The authors indicate that the seeming inconsistency between the ACP-visit group’s more frequent hospitalization but less frequent receipt of aggressive therapies could be attributable to a difference in care during hospital stays for patients with ACP claims in comparison to patients without ACP claims.
“For example, seriously ill patients who are hospitalized for symptom management or further clarification of goals of care during an acute deterioration in their health may not receive the intensive therapies that would otherwise be medically indicated,” they write. “If this hypothesis is confirmed in future studies, it would suggest that end-of-life hospital and ICU utilization may be patient centered in some cases.”
They cite the need for randomized clinical trials to evaluate the causal effect of ACP on these patient outcomes.

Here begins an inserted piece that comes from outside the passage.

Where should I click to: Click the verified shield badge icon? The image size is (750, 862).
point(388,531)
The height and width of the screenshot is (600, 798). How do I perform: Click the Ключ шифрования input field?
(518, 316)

According to an invited commentary, end-of-life ACP is being increasingly recommended on the assumption that if patients are informed about options, many will choose less aggressive care than they would otherwise receive. “Driving the urgency of these conversations is the concern that much of the care that is currently provided toward the end of life may be overly aggressive and thus misaligned with patients’ values,” write anesthesiologists May Hua, MD, of Columbia University, New York City, and Hannah Wunsch, MD, of the University of Toronto, Canada.
They further point out that misaligned care may increase the burden of symptoms and contribute to a worse quality of death and low-value care for the health system.

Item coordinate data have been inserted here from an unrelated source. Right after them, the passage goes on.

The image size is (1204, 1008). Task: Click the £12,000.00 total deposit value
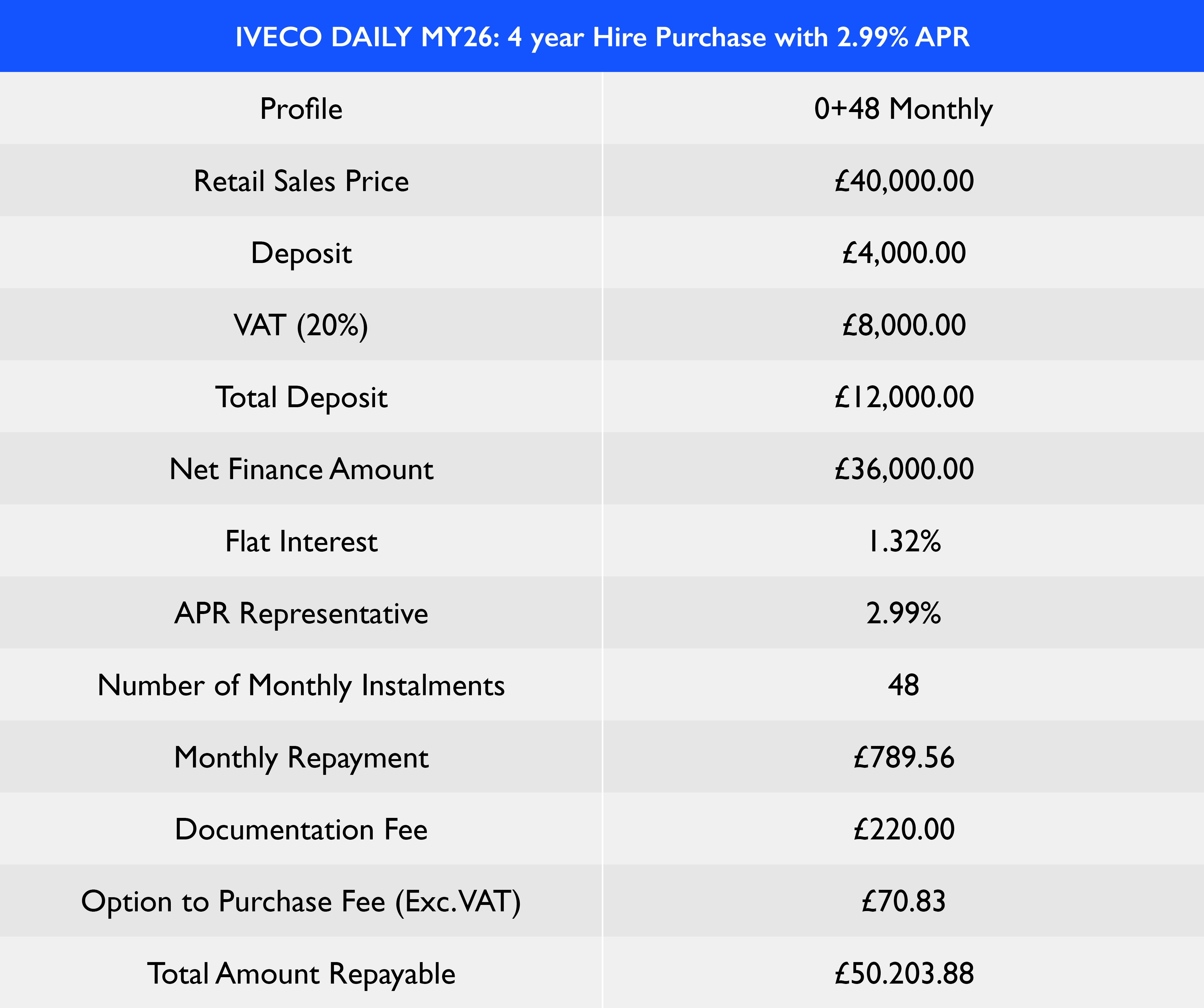pyautogui.click(x=903, y=397)
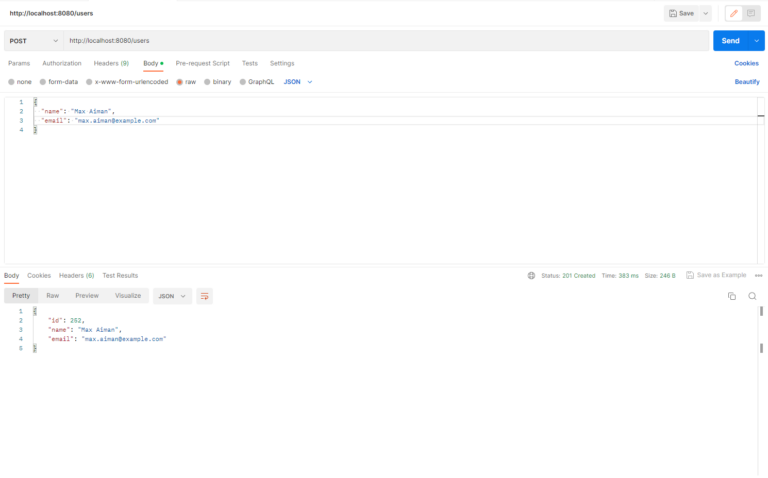Click the network globe icon
The width and height of the screenshot is (768, 478).
coord(531,275)
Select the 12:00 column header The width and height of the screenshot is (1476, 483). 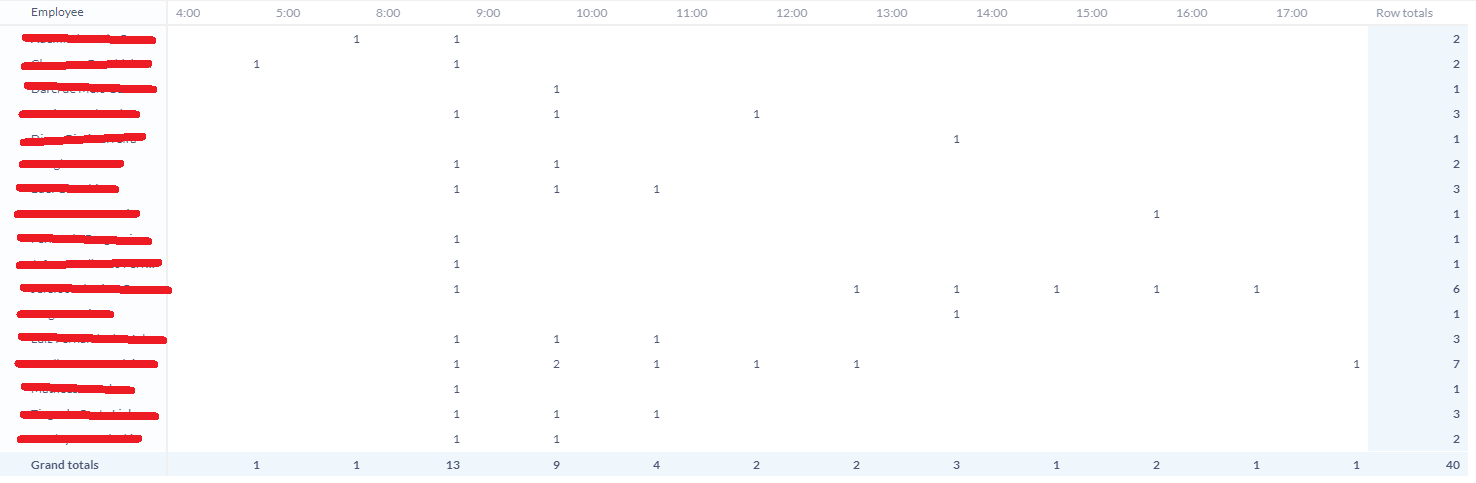[791, 13]
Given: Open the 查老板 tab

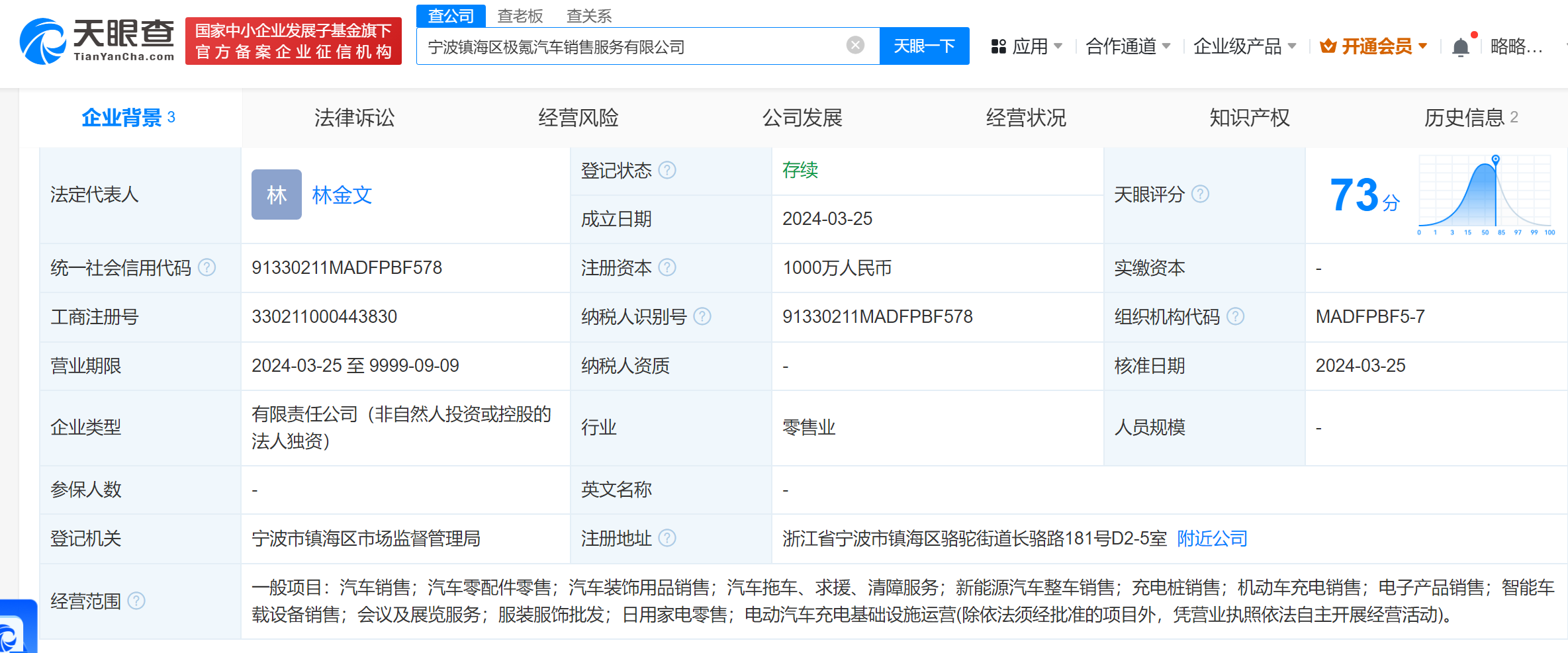Looking at the screenshot, I should [520, 15].
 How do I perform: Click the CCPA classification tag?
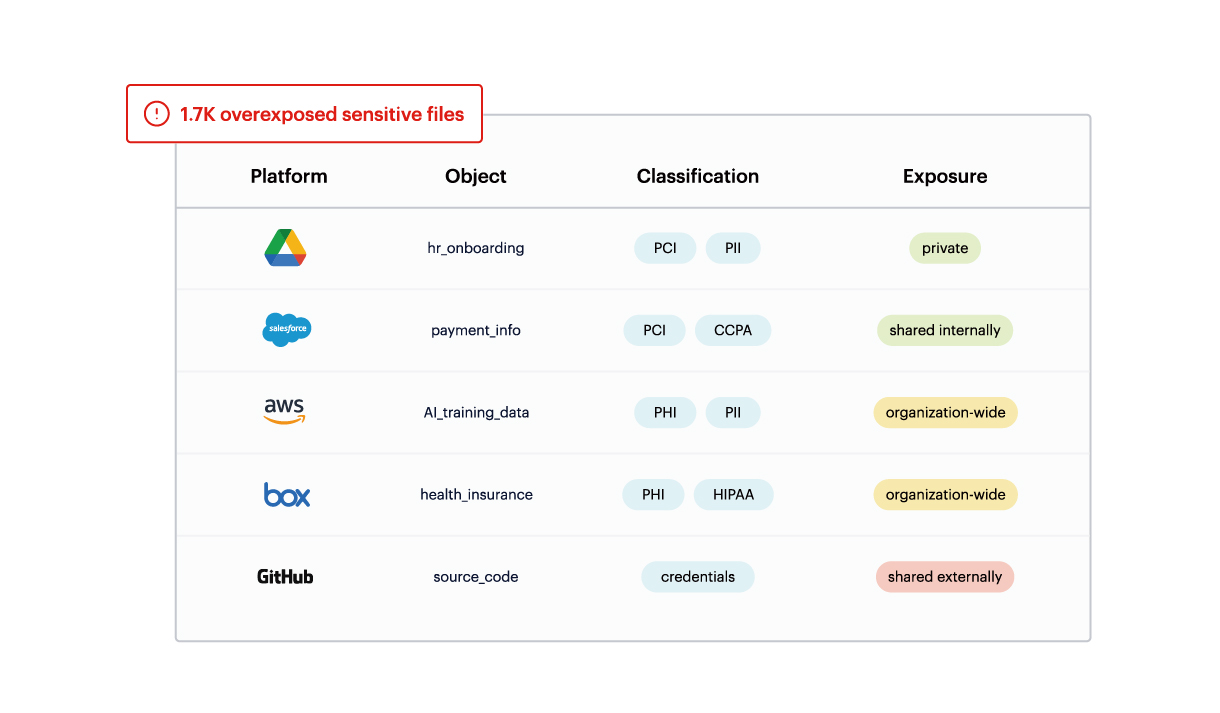733,330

Hua and Wunsch caution about the potential for misclassification of the ACP visit exposure and residual confounding by indication, inasmuch as patients who received ACP were more likely to die during the follow-up period. “Given these concerns, the authors were appropriately conservative in their conclusions, suggesting that their findings highlighted the need for further experimental studies to determine a causal relationship between ACP and patients’ outcomes,” they write.

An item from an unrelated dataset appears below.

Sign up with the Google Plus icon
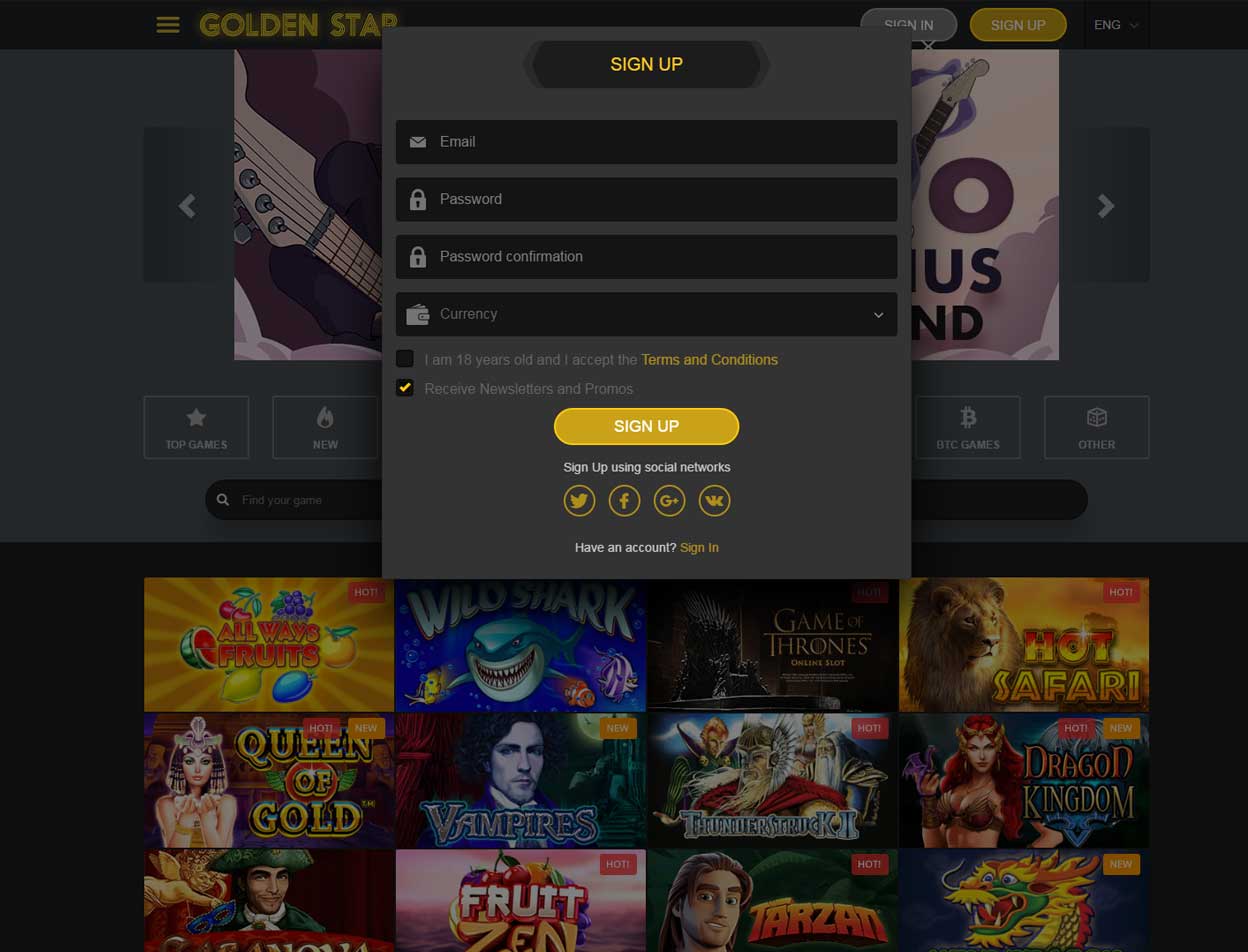The height and width of the screenshot is (952, 1248). (669, 500)
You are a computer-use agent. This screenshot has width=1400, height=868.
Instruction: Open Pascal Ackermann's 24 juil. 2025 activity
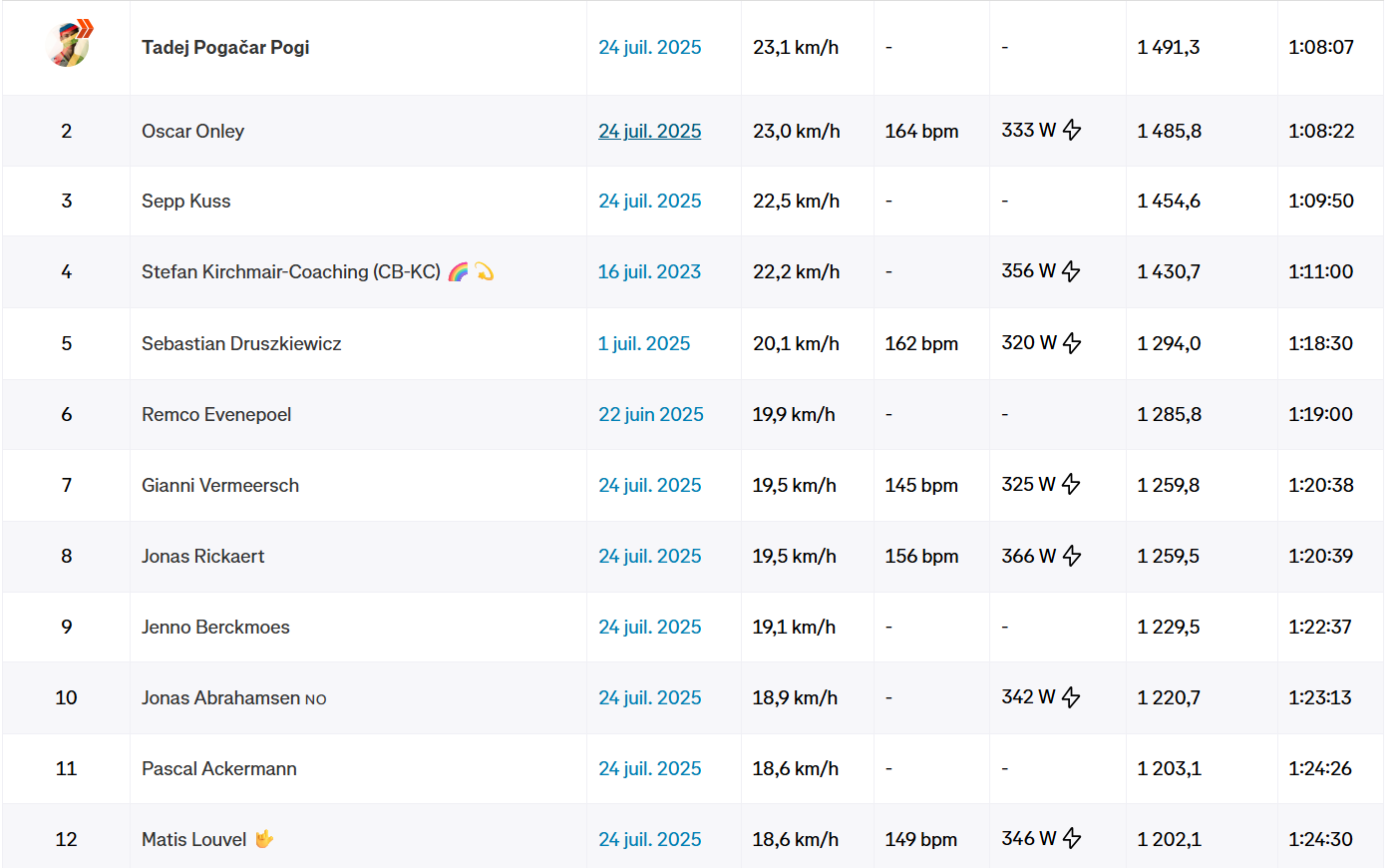pyautogui.click(x=649, y=768)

Nevertheless, they add, because matching delivered care to the care desired by patients is the aim of ACP intervention, the analysis “highlights existing opportunities to better refine our thinking about what constitutes goal-concordant care.” Instead of viewing healthcare utilization as an outcome in which more care is always poor-quality care, a better taxonomy of quality care might offer options that best reflect the value of care to patients and families. “Given the difficult choices that patients and families face at the end of life, it is perhaps only fitting that our approach to this issue begins to mirror that complexity,” they write.
The project was funded by grants from the National Heart, Lung, and Blood Institute. Ashana reports receiving grants from the National Heart, Lung, and Blood Institute during the study. Several coauthors report employment or stock ownership in private-sector companies. Hua reports grants from the National Institute on Aging and the American Federation for Aging Research.